Naturally occurring mackinawite (tetragonal FeS) with incorporated transition metals is an important precursor to the formation of metal sulfides in ore deposits, but experimental results have not been sufficient to establish clear trends in the structure and stability of the transition-metal-enriched mineral. Using density functional theory with dispersion corrections, we report the first systematic examination of the relationship between composition and structure for FeS incorporating bivalent transition metals. Our method was validated by successful calculations of the structures of FeS, FeSe, FeSe 1-x S x , Fe 1-x Me x Se (Me = Co, Ni, Cu), and FeNi x Te. Two classes of transition-metal-incorporated FeS structures then were investigated: Fe 1-x Me x S (metal-substituted FeS) and FeMe x S (FeS intercalated by a metal at either a tetrahedral or square-pyramidal interstitial site), where Me = Co, Ni, and Cu, and x ≤ 0.25. We find that incorporated transition metals can both increase and decrease lattice parameters, depending on the metal and how it is incorporated into the FeS structure.
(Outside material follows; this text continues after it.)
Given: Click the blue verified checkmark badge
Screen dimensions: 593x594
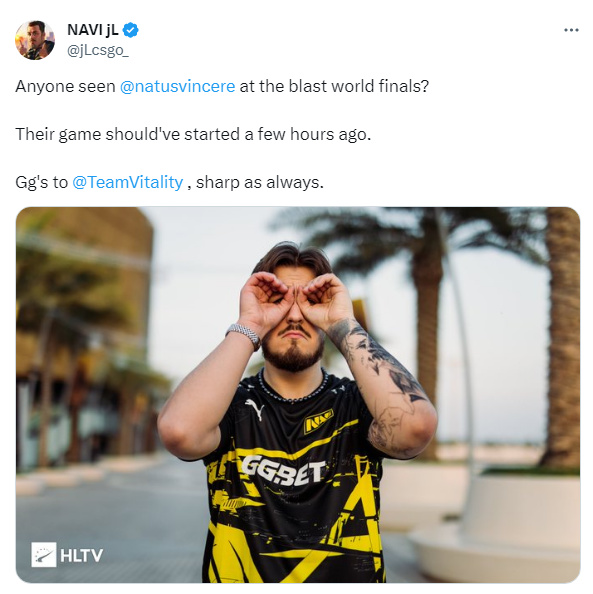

As the mole fraction of substituting metal increases, the FeS unit-cell volume decreases for Co, is nearly constant for Ni, but increases for Cu. Metal substitution changes the c lattice parameter, which is sensitive to interactions between the mackinawite sheets, as much as it does the a and b lattice parameters. Upon intercalation, the unit-cell volume and c parameter increase but the a and b parameters decrease. Experimental structural data are consistent with our results for metal-substituted FeS. We determined the thermodynamic stability of metal-incorporated FeS by computing the free energy involved in the metal incorporation reactions as a function of chemical potential of sulfur. The thermodynamic results lead to the general conclusions that metal incorporation into mackinawite most likely occurs via substitution, which may be important to influence phase transformation pathways of mackinawite.